Can anyone answer this. It seems like craig couldnt

Well this isn't my own words but Its from a debate i saw. So it might give you a clearer understanding of my question. the debate between craig and quentin smith in 1996. In the question and answer part smith ended the session with a statement about God's omnipotence's Which craig just kind of shrug off as a definition error. But then he comes back with that he was just clarifying the terms. Ill copy and paste the exchange for you.
Questioner: I have a question for Dr. Smith. There's some strange worry about this idea that God's omnipotence can’t cause anything .…

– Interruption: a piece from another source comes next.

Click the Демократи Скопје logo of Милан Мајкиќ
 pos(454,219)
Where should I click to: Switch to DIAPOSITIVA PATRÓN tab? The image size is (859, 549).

Smith: The definition of God's omnipotence is that God can do everything that is logically possible. But if it belongs to the logical definition of a cause that a cause cannot be a logically sufficient condition of its effect, then it would follow that God cannot cause something because then God would be doing something that it is logically impossible to do. And the reason why God's omnipotence prevents him from causing something is that it belongs to the very nature of the cause that it is not a logically sufficient condition of its effect, and God, because he is all–powerful, that just implies by definition that whatever he attempts to do automatically happens, necessarily happens, logically happens. There's a contradiction if it doesn't happen.
Questioner: So that is the definition of omnipotent: that if you will something, then his willing it causes that thing to happen. O. K. , so now he wills something. Just because his omnipotence creates this, the thing happens. I don't see that that makes his willing it logically sufficient of the thing’s happening….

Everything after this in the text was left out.